● Aim of the task
Tally the lines containing "agent" in this data. Respond with the tally alone.

● Excerpts from a dataset
------------------------

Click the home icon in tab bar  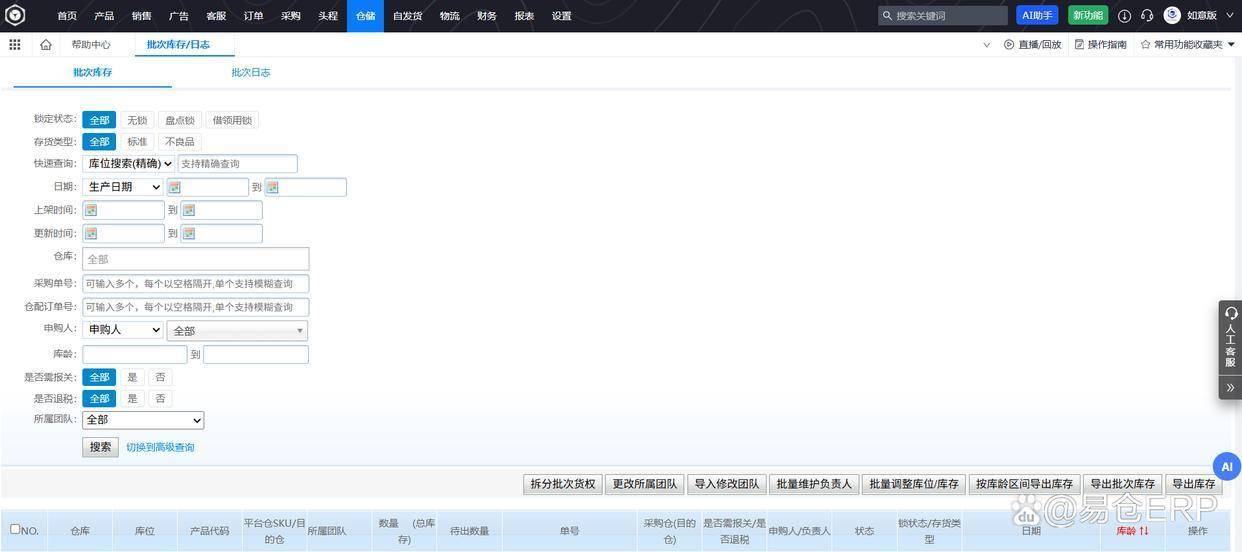coord(46,45)
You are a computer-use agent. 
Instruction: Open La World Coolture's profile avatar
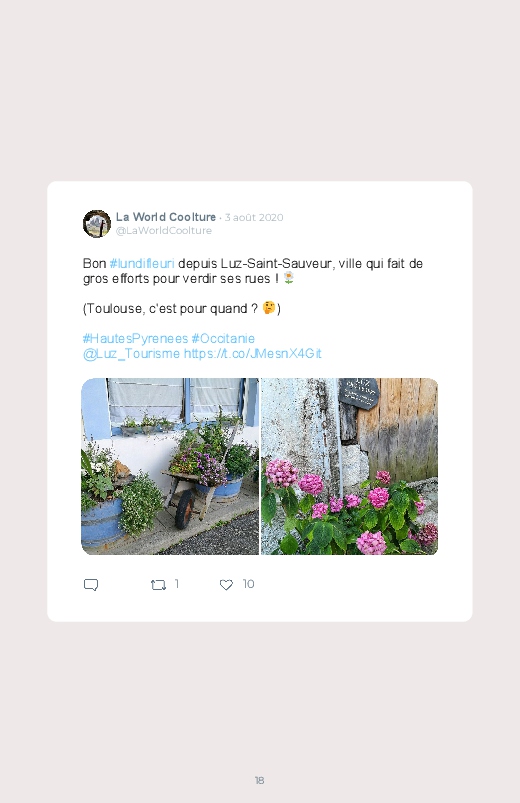[97, 224]
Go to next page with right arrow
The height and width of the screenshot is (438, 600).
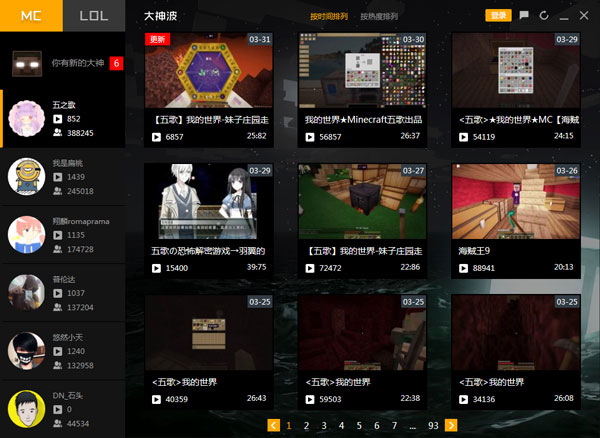click(451, 425)
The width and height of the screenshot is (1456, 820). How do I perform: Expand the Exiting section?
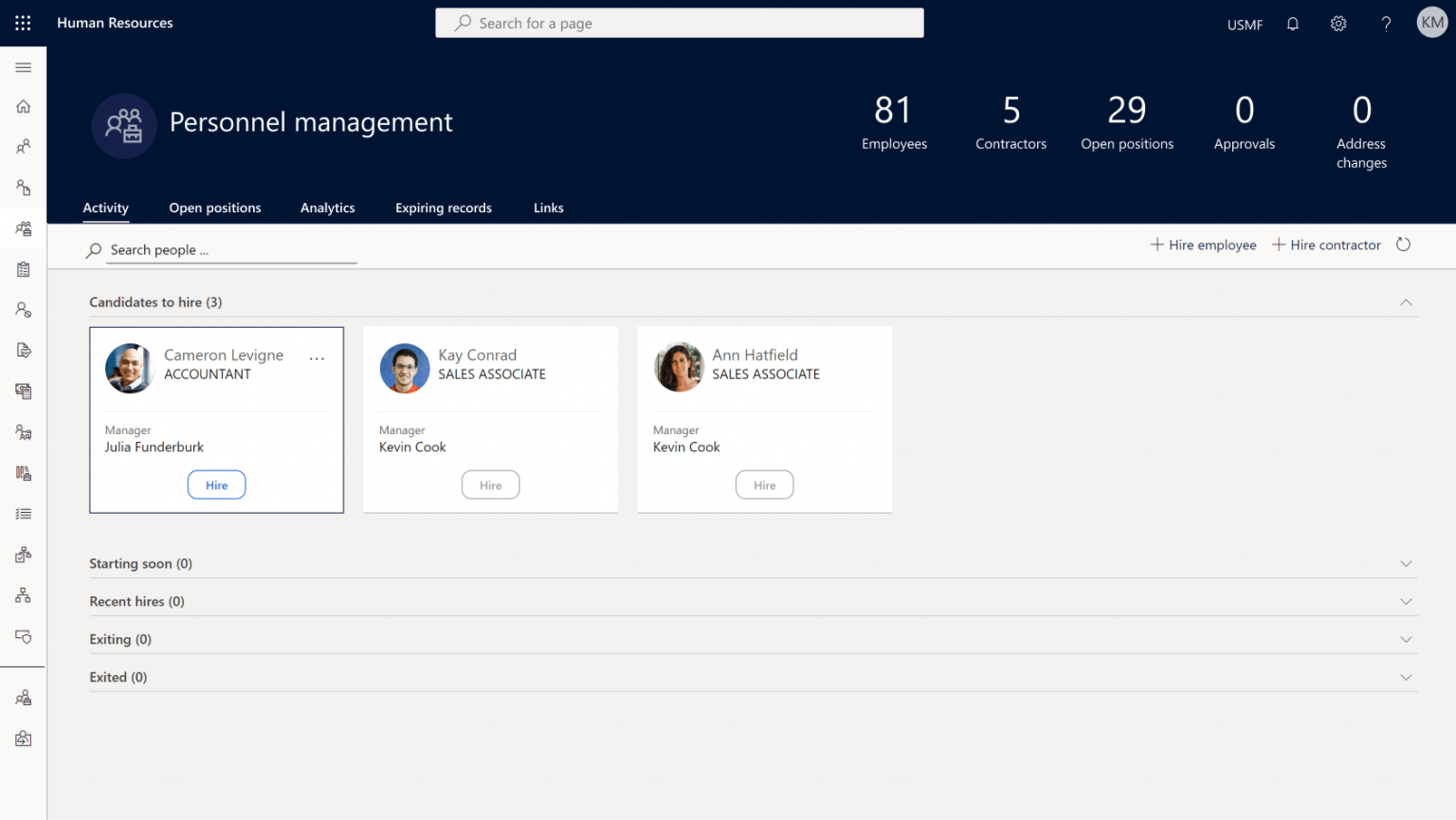1406,638
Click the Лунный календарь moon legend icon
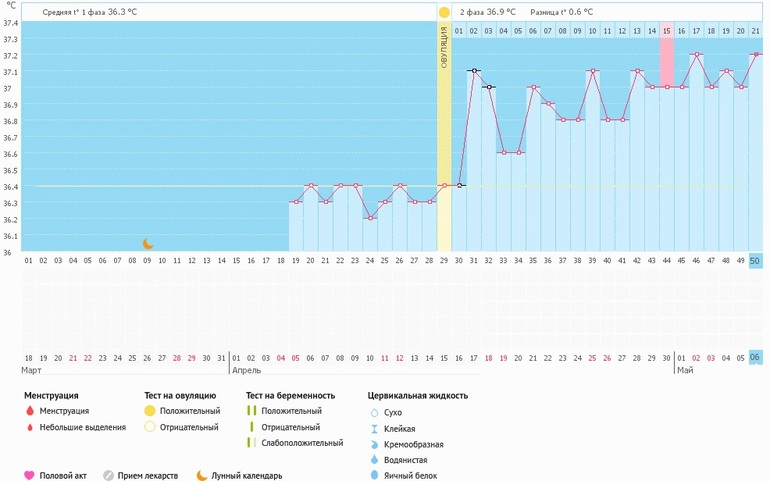The width and height of the screenshot is (770, 481). tap(201, 475)
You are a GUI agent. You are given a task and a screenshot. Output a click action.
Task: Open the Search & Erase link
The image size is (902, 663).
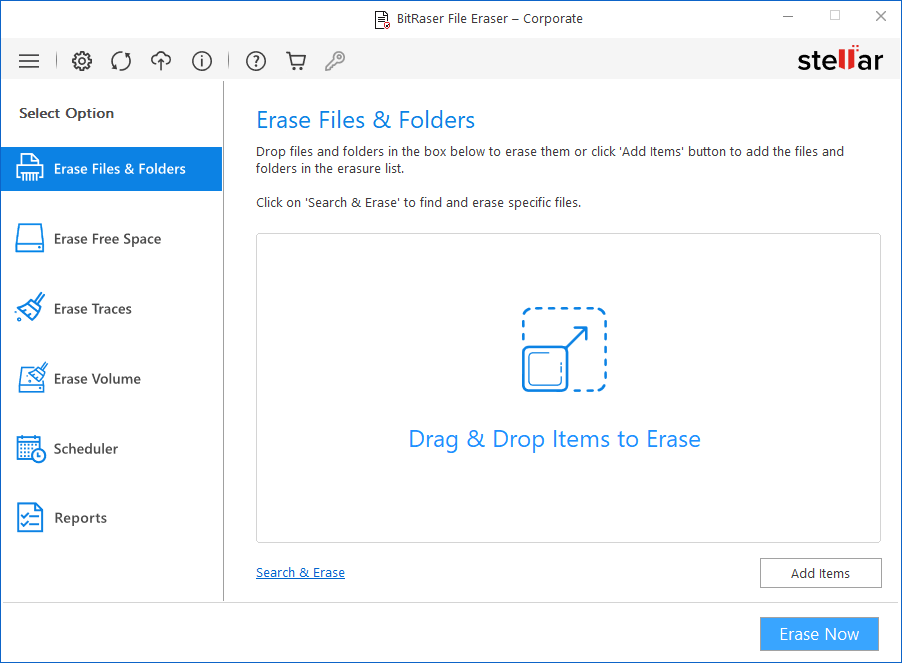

------------------------

● Task output
2